■ Extract:
-.-.-

Maurer claimed that the judgement was "politically motivated" and appealed. However, the Federal Court of Justice confirmed the previous judgement in August 2019. As a consequence, Maurer lost his council seats in Quakenbrück, the Artland and Osnabrück, as well as his party membership. He was not allowed to run for elections or be member of a party for four years.

===Relations with Russia===
The town of Quakenbrück had 13,000 inhabitants during Maurer's time as councilmember. Maurer has never held office on national or state level and is virtually unknown in Germany. In Russian state television and the Russian press, Maurer has been presented as an important German politician and expert and has been interviewed and invited to prime-time talk shows frequently, where he praised Vladimir Putin's policies. According to the Moscow Bureau for Human Rights, Maurer "can without exaggeration be called one of the most famous German politicians in modern Russia". The Huffington Post has described Maurer as "part of the Russian propaganda machine".

-.-.-

■ What is needed: In the text about Maurer, condense the paragraph beginning "The town of Quakenbrück had 13,000 inhabitants" into a bulleted list that keeps its main facts. The data that comes after the text has no connection to it.

■ Data segment:
-.-.-

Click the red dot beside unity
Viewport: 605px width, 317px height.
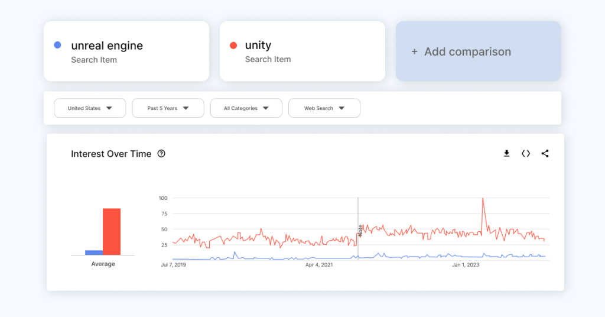tap(233, 46)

-.-.-

■ Written solution:
- Quakenbrück had 13,000 inhabitants while Maurer was a councilmember.
- Maurer has never held national or state office and is almost unknown in Germany.
- Russian state television and press present him as an important German politician and expert. They often interview him and invite him to prime-time talk shows, where he has praised Vladimir Putin's policies.
- The Moscow Bureau for Human Rights calls him one of the most famous German politicians in modern Russia.
- The Huffington Post called him "part of the Russian propaganda machine."